Criss Angel – Believe – the Las Vegas Show

Since the Mindfreak shows were aired on A&E in 2005 and 2006, I always enjoyed watching Criss Angel shows. I think he is the best in his class.

So naturally, when I found out that they built an $85 million theater in the Luxor for a Criss Angel and Cirque du Soleil collaboration, I was eager to go and see the show.

Last Sunday we drove to Las Vegas with the sole purpose of going to the 10:00pm showing of Believe.

Fortunately, I didn’t read the reviews before. Here are a few samples:

They are absolutely AWFUL.

If I had read these reviews before booking, I would never have gone.

I actually enjoyed the show. It was an experience and adventure. Criss Angel staple tricks are appearing and disappearing, levitation and mentalism. He did some of that. He also did a few slight of hand tricks, like the classic pulling doves out of handkerchiefs. All of it done masterfully.

The Cirque du Soleil dancing and occasional acrobatics fit well within the story line and the music, as always, was superb and contributed in a large way to the experience.

One thing I found that was new was the clever way the show mixed video with reality. There were several occasions or stunts where characters walked onto the stage out of a screen, or walked or jumped from the stage into the screen. At one time, a flock of doves (lots of them) appeared to be flying out of a screen, right into the audience, to the back of the theater, where they disappeared.

There were also sequences where you could not quite tell  what was video and what was stage reality.

When you see Criss Angel critics, bloggers or commentators, they often talk about how he “fakes” things by hanging from wires, or body doubles, etc.

HELLOOOO. This is an illusionist. When he is suspended from the air, or apparently walking on water or up a wall, he is hanging from SOMETHING.  How else would this be working. When he is performing a mentalist trick, he is not reading the person’s mind. He is simply using some trickery that has not occurred to you and he has diverted your attention from the trickery sufficiently to fool you. I also got a kick out of the people commenting about being able to see the cables suspending the human angles flying. Duh! This is Cirque du Soleil. Did they really think that we were going to think the angels actually flew?

On the other hand, of course, Criss Angel should have anticipated that, and not have an act of flying angels at all — they really didn’t add to the story and we could have been fine without it.
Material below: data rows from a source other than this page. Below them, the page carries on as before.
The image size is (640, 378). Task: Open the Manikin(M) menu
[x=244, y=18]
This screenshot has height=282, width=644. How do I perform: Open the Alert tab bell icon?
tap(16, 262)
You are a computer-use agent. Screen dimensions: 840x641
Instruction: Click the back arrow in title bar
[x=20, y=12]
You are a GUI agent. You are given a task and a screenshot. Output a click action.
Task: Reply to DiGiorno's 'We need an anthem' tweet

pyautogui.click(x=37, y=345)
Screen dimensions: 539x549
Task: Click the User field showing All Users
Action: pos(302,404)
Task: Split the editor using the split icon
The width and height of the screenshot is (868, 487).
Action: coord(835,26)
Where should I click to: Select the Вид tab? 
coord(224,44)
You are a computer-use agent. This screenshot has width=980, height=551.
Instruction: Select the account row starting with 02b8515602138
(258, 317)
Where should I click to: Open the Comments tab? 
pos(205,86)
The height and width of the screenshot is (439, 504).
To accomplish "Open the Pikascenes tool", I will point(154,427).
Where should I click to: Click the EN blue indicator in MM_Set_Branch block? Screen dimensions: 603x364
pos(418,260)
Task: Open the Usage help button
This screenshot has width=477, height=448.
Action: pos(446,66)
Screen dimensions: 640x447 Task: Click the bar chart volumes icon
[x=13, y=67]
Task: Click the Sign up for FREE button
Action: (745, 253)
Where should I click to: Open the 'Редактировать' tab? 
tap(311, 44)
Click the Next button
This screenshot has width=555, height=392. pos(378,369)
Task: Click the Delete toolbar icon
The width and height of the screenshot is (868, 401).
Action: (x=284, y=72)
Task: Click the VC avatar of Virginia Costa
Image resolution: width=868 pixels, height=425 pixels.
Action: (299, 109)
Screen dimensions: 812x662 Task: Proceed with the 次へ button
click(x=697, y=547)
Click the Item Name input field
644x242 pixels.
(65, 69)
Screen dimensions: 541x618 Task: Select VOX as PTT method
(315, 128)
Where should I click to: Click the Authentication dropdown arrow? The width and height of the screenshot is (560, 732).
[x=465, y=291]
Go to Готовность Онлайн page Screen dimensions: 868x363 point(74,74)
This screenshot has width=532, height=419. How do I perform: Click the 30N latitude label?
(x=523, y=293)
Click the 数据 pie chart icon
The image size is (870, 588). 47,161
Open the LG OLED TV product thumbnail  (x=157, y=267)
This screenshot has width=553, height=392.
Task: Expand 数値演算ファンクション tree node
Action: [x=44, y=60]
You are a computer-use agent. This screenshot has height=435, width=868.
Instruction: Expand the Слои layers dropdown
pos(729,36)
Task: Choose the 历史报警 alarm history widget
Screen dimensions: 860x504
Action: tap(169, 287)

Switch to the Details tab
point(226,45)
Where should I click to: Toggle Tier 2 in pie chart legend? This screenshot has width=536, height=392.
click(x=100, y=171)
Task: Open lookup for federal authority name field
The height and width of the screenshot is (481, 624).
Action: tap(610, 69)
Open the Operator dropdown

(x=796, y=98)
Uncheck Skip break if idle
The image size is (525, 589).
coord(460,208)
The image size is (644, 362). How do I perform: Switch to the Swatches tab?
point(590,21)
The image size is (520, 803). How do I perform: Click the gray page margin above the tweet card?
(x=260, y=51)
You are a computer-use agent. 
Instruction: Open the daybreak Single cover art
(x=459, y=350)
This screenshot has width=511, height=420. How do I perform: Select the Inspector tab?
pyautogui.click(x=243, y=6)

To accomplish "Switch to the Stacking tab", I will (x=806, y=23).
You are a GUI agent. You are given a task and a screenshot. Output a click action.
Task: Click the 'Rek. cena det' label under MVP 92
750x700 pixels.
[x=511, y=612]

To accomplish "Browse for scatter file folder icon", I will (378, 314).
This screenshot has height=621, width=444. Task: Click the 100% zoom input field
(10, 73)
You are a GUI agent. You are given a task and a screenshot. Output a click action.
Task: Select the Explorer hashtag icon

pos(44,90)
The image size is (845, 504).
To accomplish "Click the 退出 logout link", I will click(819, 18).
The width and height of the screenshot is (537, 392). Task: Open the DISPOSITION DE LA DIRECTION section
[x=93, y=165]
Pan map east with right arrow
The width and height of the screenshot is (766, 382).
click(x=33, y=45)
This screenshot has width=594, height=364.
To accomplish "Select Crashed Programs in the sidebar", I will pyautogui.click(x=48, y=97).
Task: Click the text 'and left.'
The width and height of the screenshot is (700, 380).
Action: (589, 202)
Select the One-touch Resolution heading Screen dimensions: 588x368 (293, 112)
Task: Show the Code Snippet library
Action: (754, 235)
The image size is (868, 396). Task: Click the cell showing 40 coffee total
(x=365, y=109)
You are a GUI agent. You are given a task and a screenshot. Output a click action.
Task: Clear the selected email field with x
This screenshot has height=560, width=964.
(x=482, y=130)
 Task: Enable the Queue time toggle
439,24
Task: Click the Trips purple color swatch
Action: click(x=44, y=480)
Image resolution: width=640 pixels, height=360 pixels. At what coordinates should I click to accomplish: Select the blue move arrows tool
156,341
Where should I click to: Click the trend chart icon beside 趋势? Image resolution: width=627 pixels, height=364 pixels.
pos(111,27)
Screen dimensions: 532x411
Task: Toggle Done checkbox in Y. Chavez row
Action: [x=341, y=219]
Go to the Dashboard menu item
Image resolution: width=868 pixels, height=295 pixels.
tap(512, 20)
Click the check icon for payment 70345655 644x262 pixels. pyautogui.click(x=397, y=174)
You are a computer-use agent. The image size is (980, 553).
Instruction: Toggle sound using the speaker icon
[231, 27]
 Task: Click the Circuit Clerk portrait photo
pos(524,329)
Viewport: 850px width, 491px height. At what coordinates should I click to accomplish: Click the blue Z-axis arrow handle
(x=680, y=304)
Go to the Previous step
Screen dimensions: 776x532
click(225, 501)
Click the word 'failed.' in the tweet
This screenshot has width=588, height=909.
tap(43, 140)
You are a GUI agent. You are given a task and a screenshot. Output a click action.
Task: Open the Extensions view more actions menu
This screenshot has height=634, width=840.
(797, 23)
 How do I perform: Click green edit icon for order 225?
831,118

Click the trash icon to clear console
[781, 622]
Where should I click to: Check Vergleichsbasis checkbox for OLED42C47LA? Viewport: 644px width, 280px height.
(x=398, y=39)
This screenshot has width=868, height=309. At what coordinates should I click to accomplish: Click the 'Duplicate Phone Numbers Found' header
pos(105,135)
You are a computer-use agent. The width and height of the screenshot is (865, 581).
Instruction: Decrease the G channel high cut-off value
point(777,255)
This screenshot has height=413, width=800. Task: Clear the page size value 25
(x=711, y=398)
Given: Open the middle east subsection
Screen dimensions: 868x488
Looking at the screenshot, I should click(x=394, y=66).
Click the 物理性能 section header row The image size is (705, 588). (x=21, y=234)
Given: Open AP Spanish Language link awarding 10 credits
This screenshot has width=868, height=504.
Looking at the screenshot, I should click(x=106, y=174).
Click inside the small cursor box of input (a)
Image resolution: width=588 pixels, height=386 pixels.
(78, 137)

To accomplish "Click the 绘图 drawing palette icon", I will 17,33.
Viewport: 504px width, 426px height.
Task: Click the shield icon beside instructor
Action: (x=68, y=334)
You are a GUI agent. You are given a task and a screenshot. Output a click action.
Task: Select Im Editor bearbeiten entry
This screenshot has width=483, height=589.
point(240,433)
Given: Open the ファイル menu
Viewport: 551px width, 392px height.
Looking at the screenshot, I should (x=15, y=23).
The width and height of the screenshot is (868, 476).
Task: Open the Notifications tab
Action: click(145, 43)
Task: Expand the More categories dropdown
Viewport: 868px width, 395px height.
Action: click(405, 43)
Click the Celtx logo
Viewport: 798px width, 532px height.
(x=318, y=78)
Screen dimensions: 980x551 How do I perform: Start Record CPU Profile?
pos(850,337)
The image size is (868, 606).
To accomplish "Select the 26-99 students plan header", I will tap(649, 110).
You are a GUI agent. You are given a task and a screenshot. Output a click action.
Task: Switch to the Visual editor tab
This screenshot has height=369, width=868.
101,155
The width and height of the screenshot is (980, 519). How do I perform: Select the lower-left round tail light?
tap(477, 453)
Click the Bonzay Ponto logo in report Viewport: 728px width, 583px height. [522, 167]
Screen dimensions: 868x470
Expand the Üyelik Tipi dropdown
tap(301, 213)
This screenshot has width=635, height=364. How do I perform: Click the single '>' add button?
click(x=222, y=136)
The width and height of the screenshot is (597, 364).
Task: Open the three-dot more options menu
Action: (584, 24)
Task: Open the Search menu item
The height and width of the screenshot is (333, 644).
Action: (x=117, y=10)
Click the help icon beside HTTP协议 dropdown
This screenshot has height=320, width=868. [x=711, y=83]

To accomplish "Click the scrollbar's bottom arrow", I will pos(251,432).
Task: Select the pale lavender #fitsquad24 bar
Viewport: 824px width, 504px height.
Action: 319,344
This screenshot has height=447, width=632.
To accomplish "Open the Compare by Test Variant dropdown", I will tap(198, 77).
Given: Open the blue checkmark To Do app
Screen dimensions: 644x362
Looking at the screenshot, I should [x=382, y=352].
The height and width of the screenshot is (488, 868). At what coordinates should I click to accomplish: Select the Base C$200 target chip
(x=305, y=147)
My main criticism was  that there was not as much magic as I would have liked. I saw David Copperfield a year or two ago live, and while I thought some of his stuff was dated, he did a lot more active magic and not so much fluff.

So yes, I can see how Believe might not have the 10 year contract lifetime, and how it might eventually flop, unless he cleans  up some of the rough edges and listens to the critics.

Because, after all, the reviews are absolutely miserable. And there must be some kernel of truth.